Für Berlin. Nicht für Olympia.

Interview mit den zwei Gründungsmitgliedern des Bündnisses NOlympia Berlin Judith Demba (NaturFreunde Berlin) und Gabriele Hiller (Sportpolitische Sprecherin der Linksfraktion im AH)

Judith, mit deinem Namen ist ja bereits die NOlympia-Bewegung zu Beginn der 90er Jahre verbunden. Warum machst du jetzt wieder mit?

J.D. Heute wie damals bin ich davon überzeugt, dass eine Bewerbung für Olympische Spiele bzw. die Durchführung der Spiele in Berlin die komplett falsche Prioritätensetzung ist und als politischer Mensch sollte man nicht bei der Feststellung stehen blieben, sondern im Rahmen der Möglichkeiten aktiv werden, das habe ich versucht und freue mich, dass im Bündnis schon 16 Organisationen und viele Einzelpersonen aktiv sind.  Es hat sich im Vergleich zu den 90zigern kaum etwas zum Besseren gewendet. Berlins Schuldenberg ist so hoch wie nie und wächst weiter. Die sozialen Probleme in der Stadt nehmen zu, die Spanne zwischen Armen und Reichen wird größer. SPD und CDU ignorieren mit ihrer Entscheidung die Notwendigkeiten in der Stadt. Und ich möchte nicht, dass Berlin seine Vielfältigkeit und Quirrligkeit verliert, weil  die Stadt für junge Leute, Student*innen und Künstler*innen unbezahlbar wird.

Gabi, im Gegensatz zu damals hat sich ja Die Linke im Abgeordnetenhaus diesmal sehr schnell gegen eine Olympiabewerbung positioniert. Wie kam es dazu?

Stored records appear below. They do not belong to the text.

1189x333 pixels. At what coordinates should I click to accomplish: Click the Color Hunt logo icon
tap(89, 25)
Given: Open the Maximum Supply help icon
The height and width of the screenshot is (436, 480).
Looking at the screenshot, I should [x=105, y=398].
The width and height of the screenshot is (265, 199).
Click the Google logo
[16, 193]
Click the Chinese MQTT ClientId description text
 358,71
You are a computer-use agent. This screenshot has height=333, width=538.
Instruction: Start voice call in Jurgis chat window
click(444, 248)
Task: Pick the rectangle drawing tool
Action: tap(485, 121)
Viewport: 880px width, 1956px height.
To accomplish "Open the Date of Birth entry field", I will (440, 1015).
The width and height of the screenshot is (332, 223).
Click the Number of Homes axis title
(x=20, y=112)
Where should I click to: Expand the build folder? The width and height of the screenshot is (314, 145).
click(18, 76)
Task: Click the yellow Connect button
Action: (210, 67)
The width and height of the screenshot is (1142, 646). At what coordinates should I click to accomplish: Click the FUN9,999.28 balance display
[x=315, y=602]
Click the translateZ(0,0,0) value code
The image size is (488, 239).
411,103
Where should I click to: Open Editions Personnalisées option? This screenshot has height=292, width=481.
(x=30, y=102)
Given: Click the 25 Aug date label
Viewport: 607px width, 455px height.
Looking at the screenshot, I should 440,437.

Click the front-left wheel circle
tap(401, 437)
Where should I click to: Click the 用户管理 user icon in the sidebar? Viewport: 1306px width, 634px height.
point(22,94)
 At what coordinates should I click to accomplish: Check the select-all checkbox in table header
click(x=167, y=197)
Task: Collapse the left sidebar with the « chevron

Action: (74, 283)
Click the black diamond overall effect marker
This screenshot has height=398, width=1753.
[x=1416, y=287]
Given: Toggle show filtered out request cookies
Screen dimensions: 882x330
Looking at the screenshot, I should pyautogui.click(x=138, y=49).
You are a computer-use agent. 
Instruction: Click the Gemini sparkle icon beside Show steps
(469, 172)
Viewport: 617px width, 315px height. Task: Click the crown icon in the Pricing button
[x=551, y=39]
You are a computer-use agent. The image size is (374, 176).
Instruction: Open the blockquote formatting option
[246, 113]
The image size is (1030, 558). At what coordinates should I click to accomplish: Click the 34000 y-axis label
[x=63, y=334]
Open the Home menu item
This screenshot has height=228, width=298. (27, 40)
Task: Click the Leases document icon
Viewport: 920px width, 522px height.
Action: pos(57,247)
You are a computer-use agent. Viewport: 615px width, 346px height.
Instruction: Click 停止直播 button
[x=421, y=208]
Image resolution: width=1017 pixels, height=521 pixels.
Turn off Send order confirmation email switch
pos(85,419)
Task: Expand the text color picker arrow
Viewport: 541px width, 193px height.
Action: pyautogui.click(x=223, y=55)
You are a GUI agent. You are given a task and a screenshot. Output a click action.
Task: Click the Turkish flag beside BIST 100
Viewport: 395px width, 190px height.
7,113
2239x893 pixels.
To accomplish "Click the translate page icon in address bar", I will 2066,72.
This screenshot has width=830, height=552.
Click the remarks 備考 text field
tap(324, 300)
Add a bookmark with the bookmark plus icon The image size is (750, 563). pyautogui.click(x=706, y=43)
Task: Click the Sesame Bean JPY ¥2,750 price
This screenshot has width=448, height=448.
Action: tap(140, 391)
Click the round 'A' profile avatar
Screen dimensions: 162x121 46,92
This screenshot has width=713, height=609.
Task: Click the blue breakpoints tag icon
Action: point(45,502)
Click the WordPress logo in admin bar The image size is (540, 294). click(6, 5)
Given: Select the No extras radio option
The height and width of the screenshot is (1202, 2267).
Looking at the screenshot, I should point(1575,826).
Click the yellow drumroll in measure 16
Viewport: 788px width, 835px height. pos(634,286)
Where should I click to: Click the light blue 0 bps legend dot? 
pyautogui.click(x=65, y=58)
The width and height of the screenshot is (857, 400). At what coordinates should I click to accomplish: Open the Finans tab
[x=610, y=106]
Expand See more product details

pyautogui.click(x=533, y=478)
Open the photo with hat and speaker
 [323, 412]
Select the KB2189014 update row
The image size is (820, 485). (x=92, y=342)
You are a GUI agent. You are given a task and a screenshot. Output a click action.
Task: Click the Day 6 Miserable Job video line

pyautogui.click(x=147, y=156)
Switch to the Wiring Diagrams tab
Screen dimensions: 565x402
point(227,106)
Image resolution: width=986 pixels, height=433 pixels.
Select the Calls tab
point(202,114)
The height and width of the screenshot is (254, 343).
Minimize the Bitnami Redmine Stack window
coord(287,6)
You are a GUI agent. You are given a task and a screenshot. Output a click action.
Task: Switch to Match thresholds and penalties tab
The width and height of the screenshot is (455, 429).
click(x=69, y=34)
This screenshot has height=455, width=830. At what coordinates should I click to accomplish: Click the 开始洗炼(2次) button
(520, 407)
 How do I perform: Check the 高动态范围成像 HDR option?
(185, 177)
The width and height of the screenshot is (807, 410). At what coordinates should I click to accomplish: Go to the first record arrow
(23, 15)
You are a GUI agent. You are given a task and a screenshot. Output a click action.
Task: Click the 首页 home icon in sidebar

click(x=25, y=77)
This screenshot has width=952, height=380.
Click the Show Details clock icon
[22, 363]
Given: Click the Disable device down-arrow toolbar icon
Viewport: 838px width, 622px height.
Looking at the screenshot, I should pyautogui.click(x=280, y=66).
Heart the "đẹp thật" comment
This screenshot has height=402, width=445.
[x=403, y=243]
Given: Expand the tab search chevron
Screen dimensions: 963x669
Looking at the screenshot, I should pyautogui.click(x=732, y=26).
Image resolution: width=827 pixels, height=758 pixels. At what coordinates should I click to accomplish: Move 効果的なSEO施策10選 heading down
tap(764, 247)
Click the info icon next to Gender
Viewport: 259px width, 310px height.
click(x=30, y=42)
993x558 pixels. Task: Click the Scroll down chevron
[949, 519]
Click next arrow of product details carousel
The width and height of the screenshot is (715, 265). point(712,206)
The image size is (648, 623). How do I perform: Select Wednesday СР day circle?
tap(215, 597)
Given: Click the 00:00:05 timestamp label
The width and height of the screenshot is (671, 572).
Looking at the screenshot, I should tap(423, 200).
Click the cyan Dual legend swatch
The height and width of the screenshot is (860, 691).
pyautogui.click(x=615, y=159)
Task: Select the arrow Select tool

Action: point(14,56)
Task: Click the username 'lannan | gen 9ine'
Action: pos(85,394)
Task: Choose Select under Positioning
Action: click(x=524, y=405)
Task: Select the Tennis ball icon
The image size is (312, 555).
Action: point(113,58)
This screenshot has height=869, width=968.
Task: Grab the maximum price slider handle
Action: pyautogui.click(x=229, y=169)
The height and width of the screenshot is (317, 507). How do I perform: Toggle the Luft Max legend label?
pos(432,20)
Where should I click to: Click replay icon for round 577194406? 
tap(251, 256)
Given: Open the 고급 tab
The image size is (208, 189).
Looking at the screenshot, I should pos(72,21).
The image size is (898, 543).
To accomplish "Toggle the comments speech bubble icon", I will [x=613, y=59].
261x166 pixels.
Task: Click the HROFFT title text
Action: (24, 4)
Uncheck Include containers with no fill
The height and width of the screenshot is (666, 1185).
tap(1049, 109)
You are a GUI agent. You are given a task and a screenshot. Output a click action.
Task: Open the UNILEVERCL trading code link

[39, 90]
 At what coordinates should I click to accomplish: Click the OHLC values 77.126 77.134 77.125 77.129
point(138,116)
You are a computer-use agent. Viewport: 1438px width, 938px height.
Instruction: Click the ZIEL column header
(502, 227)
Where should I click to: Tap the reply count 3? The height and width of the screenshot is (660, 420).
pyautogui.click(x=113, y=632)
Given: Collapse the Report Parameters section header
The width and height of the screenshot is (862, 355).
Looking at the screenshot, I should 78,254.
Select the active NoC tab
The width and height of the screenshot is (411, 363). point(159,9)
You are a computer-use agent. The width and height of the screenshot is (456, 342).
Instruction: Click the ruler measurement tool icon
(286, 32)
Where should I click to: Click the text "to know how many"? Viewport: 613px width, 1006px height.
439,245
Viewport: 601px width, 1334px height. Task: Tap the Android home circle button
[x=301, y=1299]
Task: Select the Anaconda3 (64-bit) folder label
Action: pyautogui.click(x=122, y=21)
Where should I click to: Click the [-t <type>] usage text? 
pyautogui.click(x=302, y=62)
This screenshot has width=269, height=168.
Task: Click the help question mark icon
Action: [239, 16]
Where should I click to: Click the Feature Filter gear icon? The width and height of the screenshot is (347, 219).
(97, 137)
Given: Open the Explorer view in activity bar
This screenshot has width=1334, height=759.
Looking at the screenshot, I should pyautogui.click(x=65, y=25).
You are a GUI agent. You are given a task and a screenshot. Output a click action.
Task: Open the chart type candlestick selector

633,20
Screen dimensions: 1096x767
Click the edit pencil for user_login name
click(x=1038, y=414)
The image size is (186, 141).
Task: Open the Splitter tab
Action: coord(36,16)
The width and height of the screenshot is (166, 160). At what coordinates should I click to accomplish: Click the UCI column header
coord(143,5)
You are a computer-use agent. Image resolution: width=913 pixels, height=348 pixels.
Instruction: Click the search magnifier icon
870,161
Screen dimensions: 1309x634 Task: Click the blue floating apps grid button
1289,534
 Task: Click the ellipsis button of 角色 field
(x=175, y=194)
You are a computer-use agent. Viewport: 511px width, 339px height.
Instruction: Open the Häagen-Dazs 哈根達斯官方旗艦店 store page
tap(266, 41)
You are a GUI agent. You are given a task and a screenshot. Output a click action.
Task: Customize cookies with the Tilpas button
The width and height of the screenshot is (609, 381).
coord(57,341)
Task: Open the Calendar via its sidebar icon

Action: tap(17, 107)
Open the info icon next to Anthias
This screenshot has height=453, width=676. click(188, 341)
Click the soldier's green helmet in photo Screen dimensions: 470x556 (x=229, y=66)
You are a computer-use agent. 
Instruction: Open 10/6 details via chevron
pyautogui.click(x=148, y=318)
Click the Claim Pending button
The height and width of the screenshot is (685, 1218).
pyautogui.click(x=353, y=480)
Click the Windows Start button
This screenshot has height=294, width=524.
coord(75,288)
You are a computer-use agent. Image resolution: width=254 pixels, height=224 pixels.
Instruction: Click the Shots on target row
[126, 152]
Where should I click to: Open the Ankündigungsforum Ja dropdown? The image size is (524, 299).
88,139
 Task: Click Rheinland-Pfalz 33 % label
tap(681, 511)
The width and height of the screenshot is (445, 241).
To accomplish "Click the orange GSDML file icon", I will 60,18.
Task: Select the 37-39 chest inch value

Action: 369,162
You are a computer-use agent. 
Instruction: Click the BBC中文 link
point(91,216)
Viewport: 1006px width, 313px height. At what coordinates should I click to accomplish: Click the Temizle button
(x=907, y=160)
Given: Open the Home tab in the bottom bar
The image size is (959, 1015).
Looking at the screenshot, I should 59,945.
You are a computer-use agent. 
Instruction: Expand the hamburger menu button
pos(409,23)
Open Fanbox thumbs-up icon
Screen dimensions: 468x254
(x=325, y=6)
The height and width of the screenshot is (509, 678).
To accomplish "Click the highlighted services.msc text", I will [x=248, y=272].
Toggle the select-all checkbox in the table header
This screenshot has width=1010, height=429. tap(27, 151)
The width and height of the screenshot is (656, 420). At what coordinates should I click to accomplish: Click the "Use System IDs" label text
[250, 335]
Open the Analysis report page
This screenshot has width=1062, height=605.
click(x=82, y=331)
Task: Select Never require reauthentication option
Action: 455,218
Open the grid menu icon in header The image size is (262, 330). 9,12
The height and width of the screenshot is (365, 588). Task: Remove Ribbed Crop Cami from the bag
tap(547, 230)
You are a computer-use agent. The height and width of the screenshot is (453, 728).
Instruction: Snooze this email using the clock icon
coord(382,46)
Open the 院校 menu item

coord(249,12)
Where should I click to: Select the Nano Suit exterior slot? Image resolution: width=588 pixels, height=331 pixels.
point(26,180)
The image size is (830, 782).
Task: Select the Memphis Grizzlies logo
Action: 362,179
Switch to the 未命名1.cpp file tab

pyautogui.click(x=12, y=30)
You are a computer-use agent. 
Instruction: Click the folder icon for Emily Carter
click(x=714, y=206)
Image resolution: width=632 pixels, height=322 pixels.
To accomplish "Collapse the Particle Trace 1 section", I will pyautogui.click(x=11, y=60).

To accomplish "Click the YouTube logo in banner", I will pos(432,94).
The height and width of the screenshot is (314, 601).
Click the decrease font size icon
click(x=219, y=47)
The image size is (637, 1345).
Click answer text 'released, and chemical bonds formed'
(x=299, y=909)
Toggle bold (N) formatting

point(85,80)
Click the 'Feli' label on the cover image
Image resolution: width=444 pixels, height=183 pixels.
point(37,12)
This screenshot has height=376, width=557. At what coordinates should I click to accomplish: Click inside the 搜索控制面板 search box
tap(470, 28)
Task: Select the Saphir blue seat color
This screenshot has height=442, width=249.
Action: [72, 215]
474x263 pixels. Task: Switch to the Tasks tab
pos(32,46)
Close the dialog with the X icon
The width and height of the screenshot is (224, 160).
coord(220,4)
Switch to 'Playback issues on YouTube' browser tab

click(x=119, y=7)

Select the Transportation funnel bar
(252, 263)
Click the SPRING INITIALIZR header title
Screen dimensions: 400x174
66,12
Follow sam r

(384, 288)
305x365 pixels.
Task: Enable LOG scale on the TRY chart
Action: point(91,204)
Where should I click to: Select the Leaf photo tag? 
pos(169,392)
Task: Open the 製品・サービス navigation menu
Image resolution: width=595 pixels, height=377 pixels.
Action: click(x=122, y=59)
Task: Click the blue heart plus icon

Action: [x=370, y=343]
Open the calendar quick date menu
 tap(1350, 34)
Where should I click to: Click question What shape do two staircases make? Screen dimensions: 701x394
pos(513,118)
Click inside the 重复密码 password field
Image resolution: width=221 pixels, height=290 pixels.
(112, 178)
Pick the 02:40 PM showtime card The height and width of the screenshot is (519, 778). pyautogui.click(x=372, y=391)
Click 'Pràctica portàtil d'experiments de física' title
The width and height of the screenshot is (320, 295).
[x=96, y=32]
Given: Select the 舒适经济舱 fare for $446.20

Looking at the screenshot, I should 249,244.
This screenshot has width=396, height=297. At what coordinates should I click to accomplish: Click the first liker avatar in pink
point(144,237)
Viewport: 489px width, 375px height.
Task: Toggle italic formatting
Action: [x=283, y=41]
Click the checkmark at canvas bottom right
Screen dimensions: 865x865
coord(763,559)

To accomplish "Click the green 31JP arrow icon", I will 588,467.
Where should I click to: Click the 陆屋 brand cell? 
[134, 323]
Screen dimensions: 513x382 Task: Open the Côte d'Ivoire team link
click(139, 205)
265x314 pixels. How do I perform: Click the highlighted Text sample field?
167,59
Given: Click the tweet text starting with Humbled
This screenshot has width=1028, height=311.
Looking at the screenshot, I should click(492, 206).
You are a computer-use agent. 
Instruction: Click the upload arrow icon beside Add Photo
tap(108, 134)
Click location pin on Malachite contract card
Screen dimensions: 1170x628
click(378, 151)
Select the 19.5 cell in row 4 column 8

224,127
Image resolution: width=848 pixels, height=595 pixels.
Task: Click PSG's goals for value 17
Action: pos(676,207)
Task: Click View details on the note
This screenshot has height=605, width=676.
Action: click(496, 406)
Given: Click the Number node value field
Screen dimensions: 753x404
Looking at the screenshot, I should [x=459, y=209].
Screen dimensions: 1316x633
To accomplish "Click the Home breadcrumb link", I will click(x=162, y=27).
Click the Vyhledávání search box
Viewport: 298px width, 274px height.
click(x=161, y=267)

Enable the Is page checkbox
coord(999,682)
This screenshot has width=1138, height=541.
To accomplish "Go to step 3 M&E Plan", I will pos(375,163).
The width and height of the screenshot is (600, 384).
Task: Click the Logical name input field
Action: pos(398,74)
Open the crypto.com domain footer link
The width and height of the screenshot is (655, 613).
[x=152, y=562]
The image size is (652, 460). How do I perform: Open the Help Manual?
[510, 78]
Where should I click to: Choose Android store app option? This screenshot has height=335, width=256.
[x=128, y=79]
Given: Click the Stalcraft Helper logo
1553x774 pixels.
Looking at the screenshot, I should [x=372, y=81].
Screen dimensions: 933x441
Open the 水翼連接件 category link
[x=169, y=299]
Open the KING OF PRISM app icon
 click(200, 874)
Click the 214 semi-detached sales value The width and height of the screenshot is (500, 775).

G.H.: Judith wies bereits darauf hin - die Situation Berlins hat sich in diesen über zwanzig Jahren nicht verbessert. Und nach unseren Erfahrungen im Umgang mit der hochverschuldeten Stadt, die wir in zehn Jahren Regierungszeit gemacht haben und in denen wir den Berliner Landeshaushalt konsolidiert haben, wollen wir nicht zusehen, wie die Stadt wieder ruiniert wird. Berlin hat im wahrsten Sinne des Wortes unzählige Baustellen, die als Pflichtaufgaben zunächst erst einmal angepackt und gelöst werden müssen, da sollte ein so teures Projekt wie Olympische Spiele hintenan stehen und nicht Priorität bekommen. Da waren wir uns in der Fraktion sehr schnell einig drüber.

An welche Baustellen denkt Ihr da?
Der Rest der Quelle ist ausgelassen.